Did Antiochus IV attack the temple of Artemis-Nanaia in Elymais and suffer a repulse, or is the story a doublet of the story of Antiochus III attacking the temple of Bel in Elymais and losing his life? The sources are Polybius xxxi, 9 (ii); I Maccabees vi, 1–4; II Maccabees i, 13 sqq. and ix, isqq.; Josephus, Ant. xii, 354–9; Appian, Syr. 66; Porphyry, frs. 53, 56 in F. Gr. Hist.; Eusebius 1, 253 (Schöne); Jerome on Daniel x, pp. 718, 722. Of these, the two early sources, Polybius and the author of I Maccabees (whose story is independent of Polybius and is reproduced by Josephus), know nothing of any attack on a temple.

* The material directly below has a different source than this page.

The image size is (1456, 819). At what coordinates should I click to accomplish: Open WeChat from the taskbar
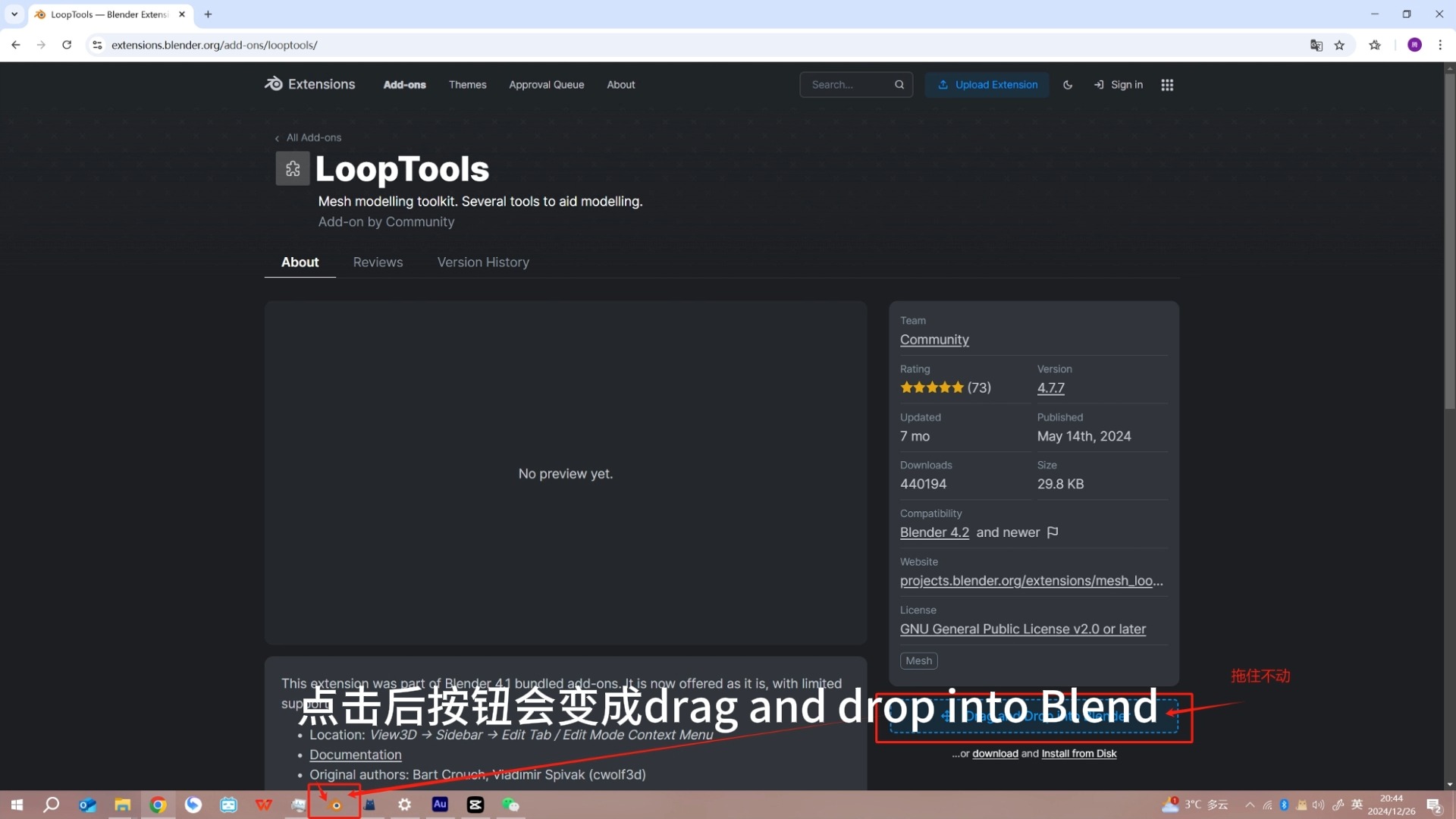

What Polybius says is that Antiochus wanted money and proposed to attack the temple; it does not follow that he had information as to what Antiochus had in mind, and the statement might mean no more than that Antiochus had his army with him. Polybius does not say either that he then attacked the temple or that he was beaten off; he goes on to say that he was deceived of his expectation because the barbarians of the place would not agree to the proposed transgression of law (or custom). As Polybius could not possibly say that the natives did not agree to being attacked—a mere absurdity—the only thing which his rather obscure παρανομίᾳ can mean is that Antiochus made some proposal to the temple authorities which they rejected as unlawful or sacrilegious; and as he begins by saying that Antiochus wanted money, doubtless what it means is that the king demanded of the temple authorities money in some form, perhaps as (nominally) a loan which he may or may not have intended to repay.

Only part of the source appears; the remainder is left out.